Beginning with the line containing "Image resolution: width=1063" and ending with the line containing "Where should I click to: Click the High", write out each line of the records below exactly; pictures and lines outside that range are left out.

Data for review:
--- START ---
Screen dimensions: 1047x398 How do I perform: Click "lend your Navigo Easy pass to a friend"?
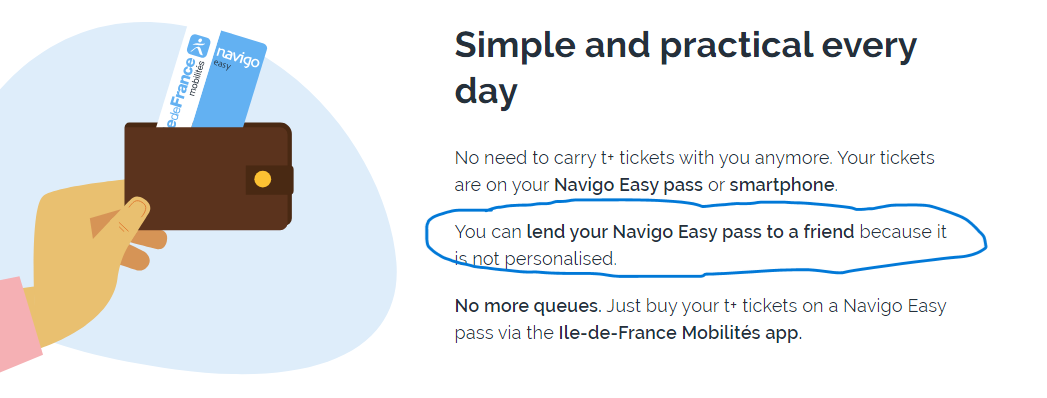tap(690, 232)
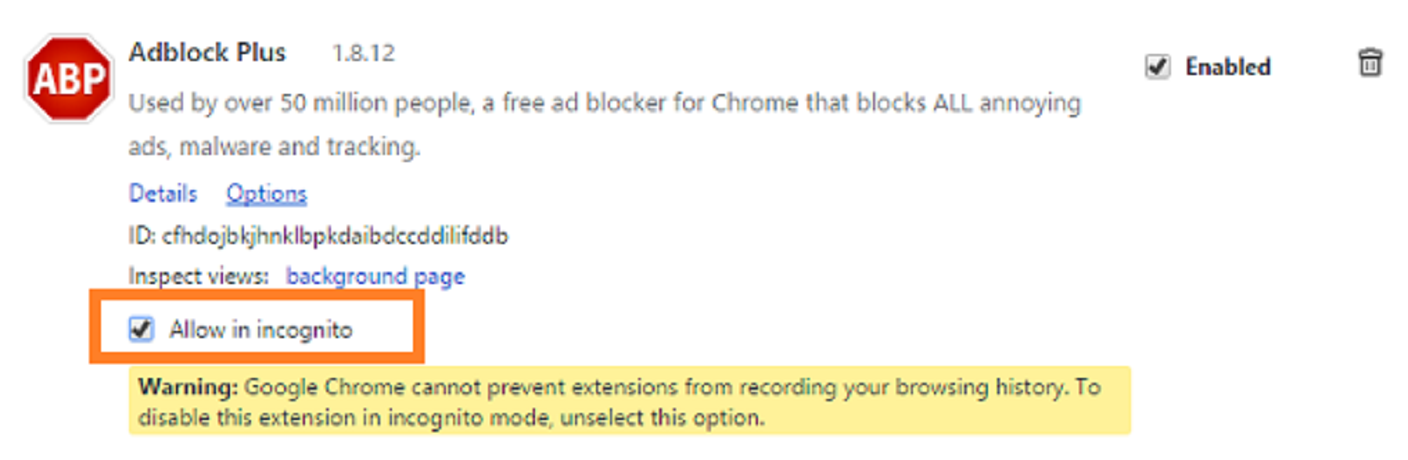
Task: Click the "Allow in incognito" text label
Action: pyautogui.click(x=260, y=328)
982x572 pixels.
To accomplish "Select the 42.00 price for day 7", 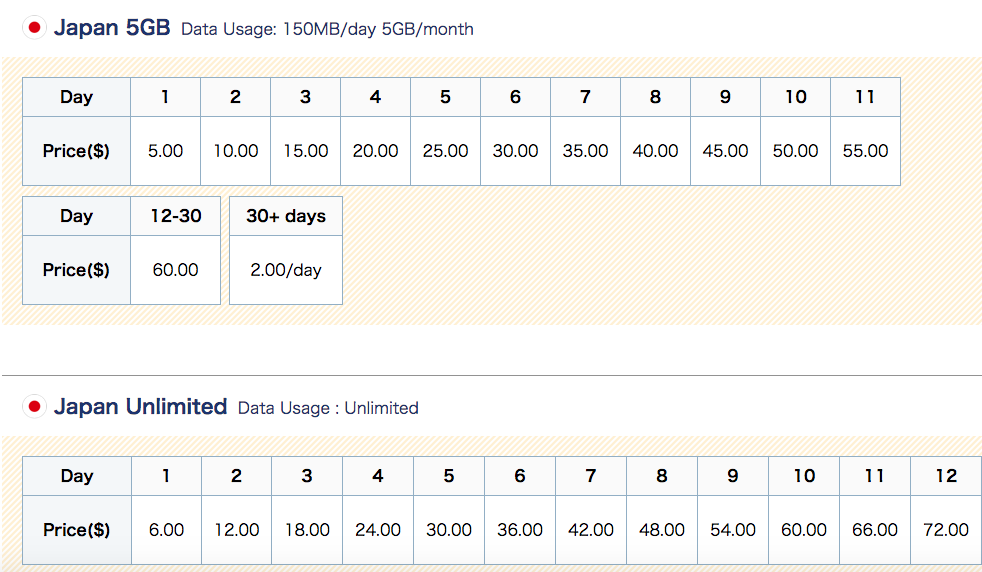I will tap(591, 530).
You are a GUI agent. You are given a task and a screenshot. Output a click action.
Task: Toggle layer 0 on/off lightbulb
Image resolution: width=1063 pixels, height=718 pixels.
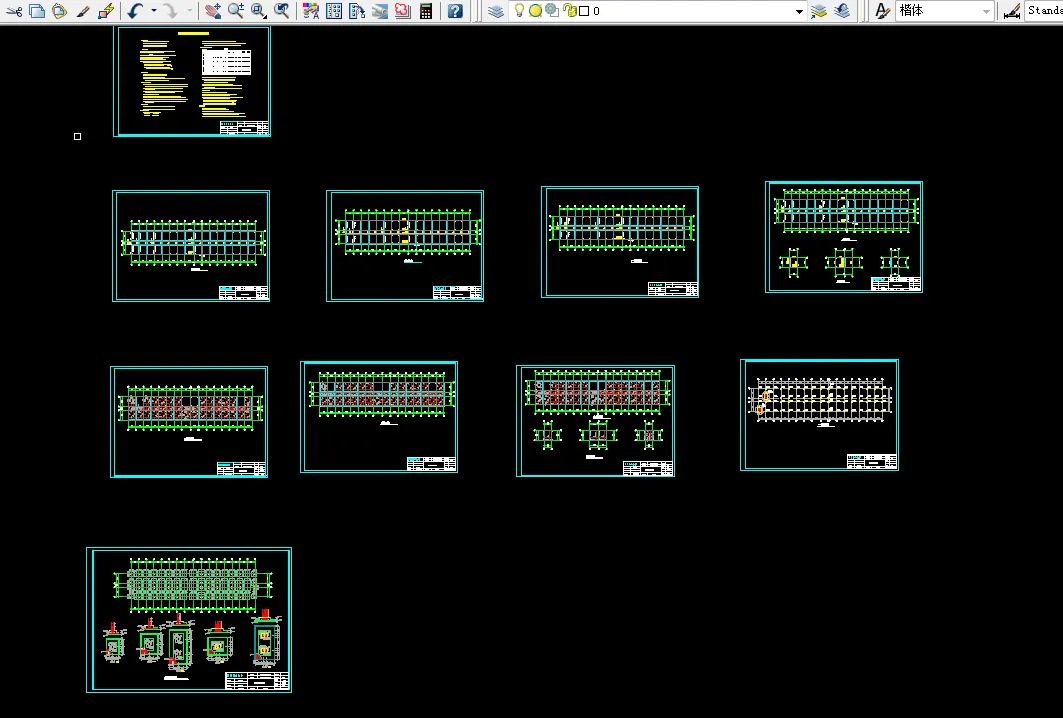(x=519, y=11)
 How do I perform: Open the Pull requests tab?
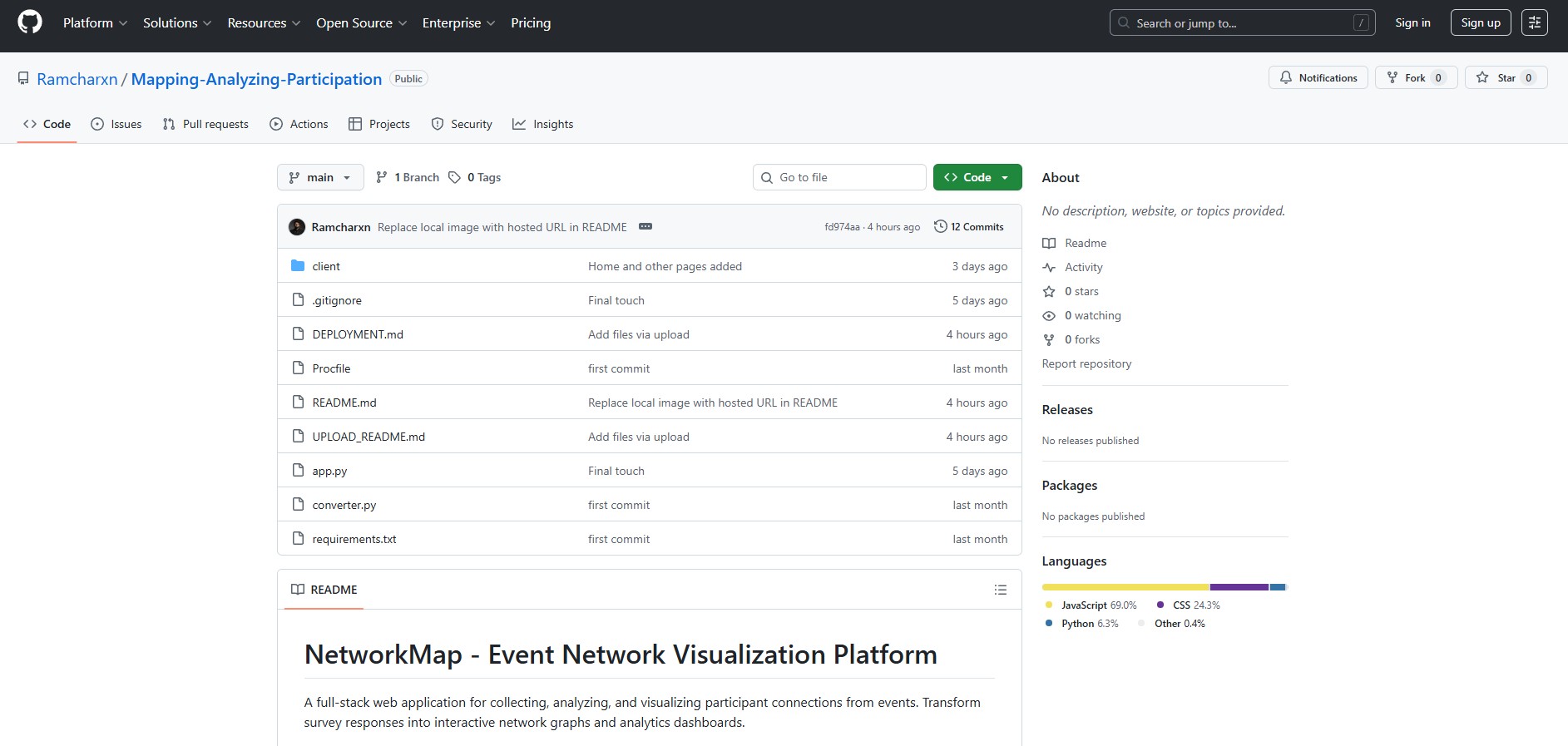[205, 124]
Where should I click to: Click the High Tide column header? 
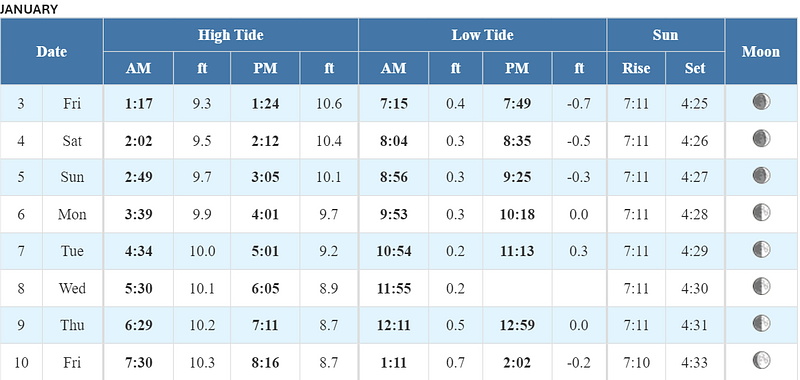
--- END ---
--- START ---
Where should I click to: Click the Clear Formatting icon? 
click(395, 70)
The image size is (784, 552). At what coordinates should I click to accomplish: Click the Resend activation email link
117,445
--- END ---
--- START ---
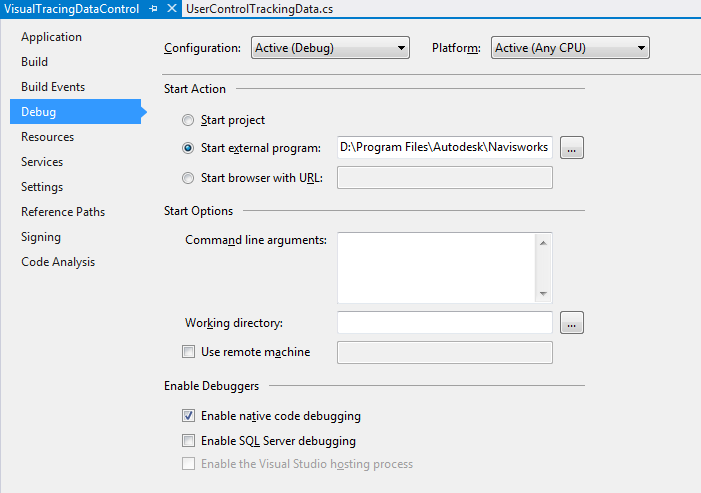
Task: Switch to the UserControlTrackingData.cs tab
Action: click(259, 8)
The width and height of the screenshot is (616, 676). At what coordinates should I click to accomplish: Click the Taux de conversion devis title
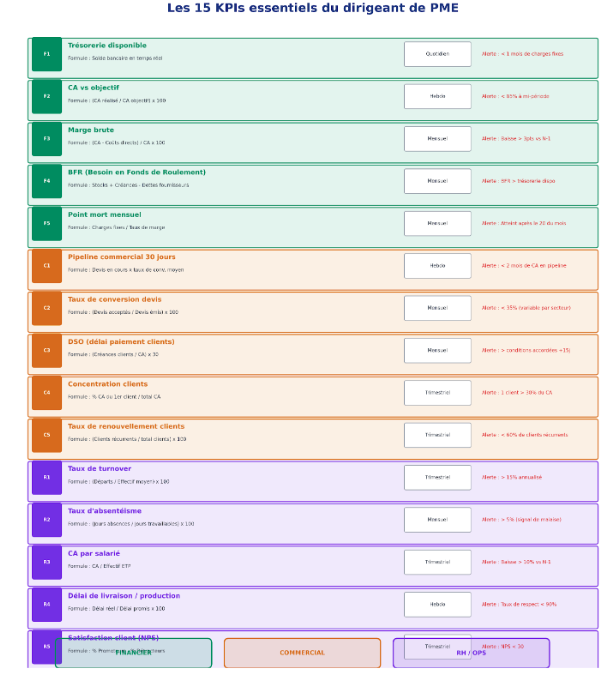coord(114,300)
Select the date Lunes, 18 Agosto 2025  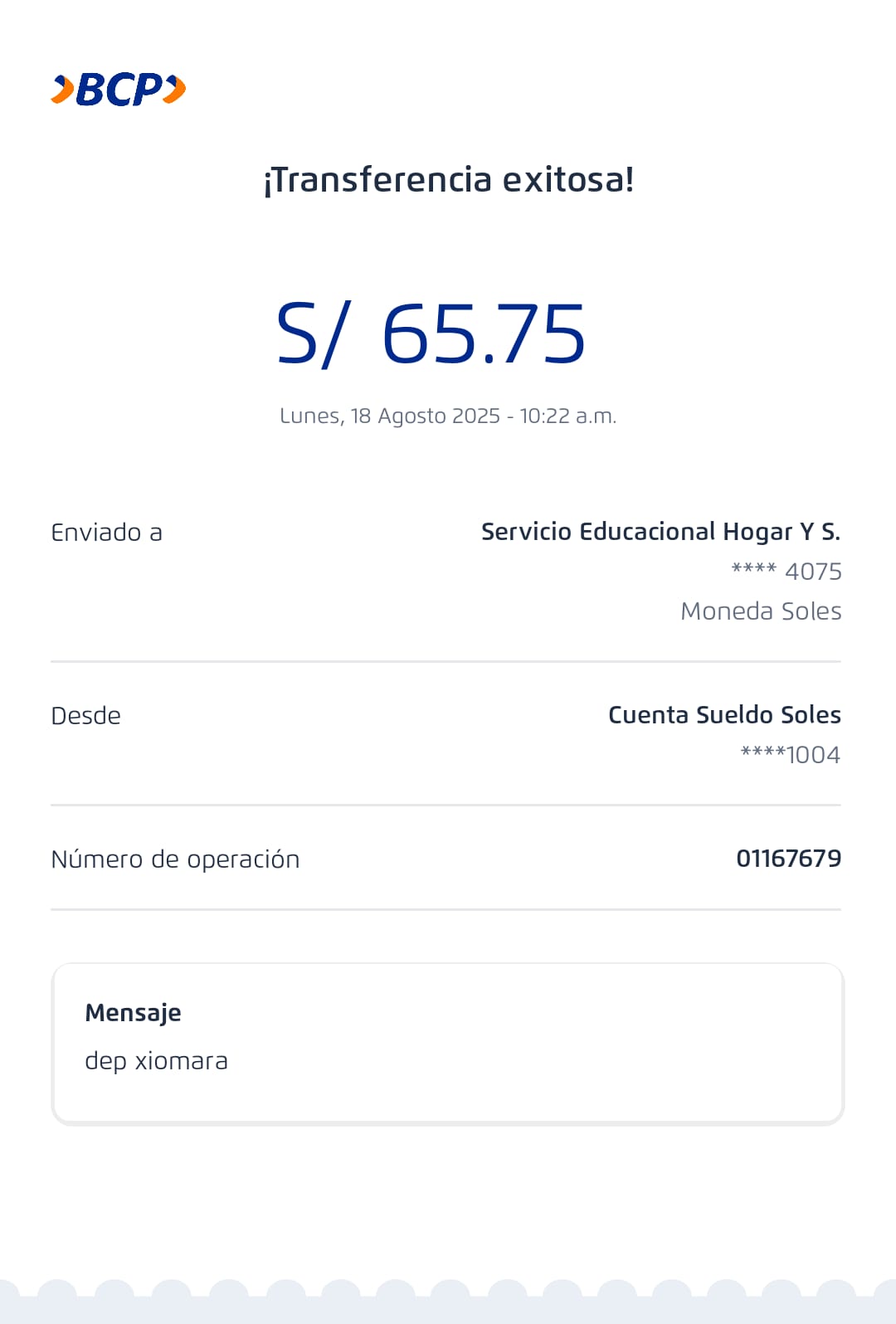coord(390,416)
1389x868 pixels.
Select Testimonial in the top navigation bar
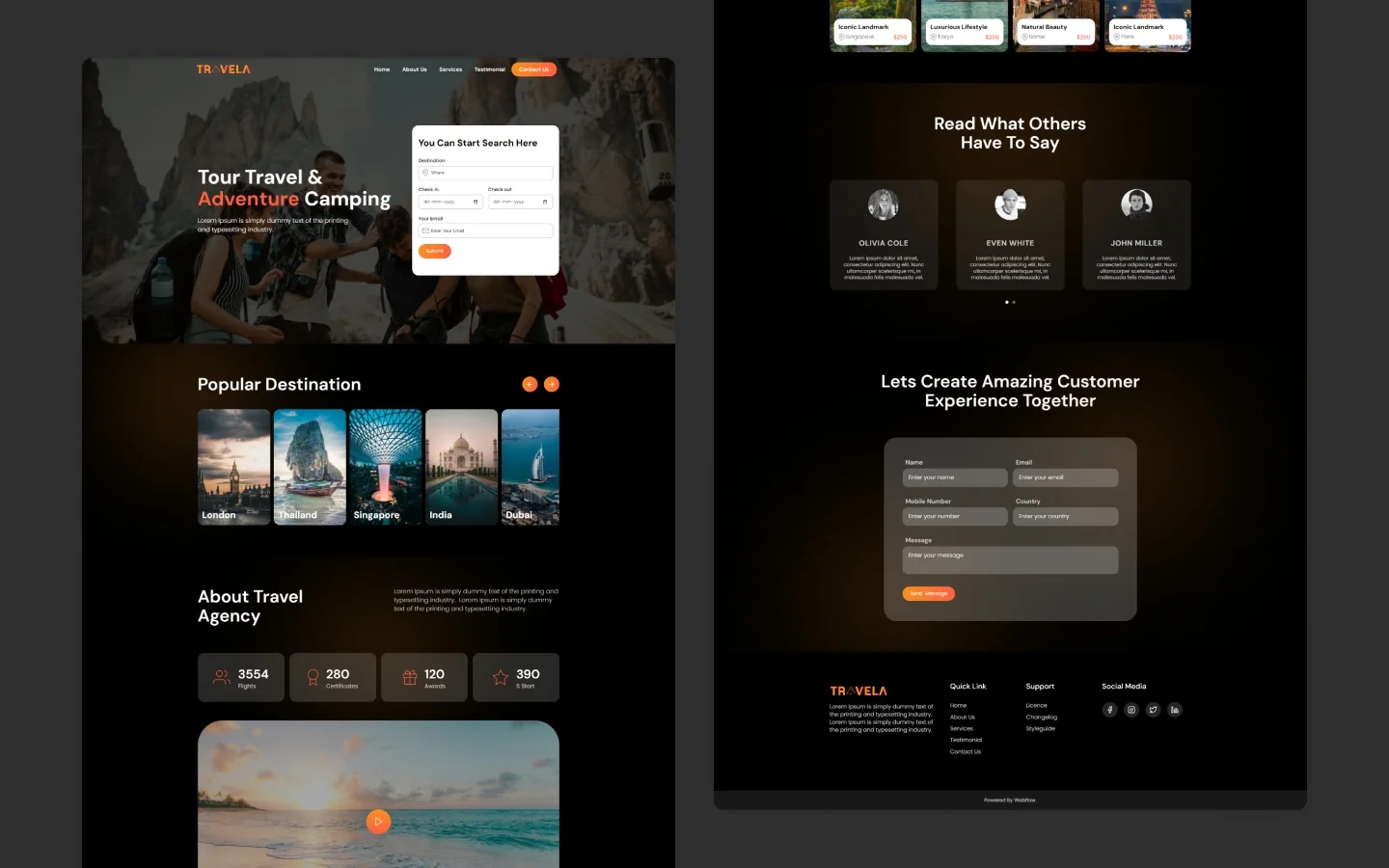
--- END ---
Response to the exercise:
Image resolution: width=1063 pixels, height=718 pixels.
(x=519, y=11)
 How do I perform: Open the Pull requests tab?
[205, 124]
Where should I click to: Click the High Tide column header? 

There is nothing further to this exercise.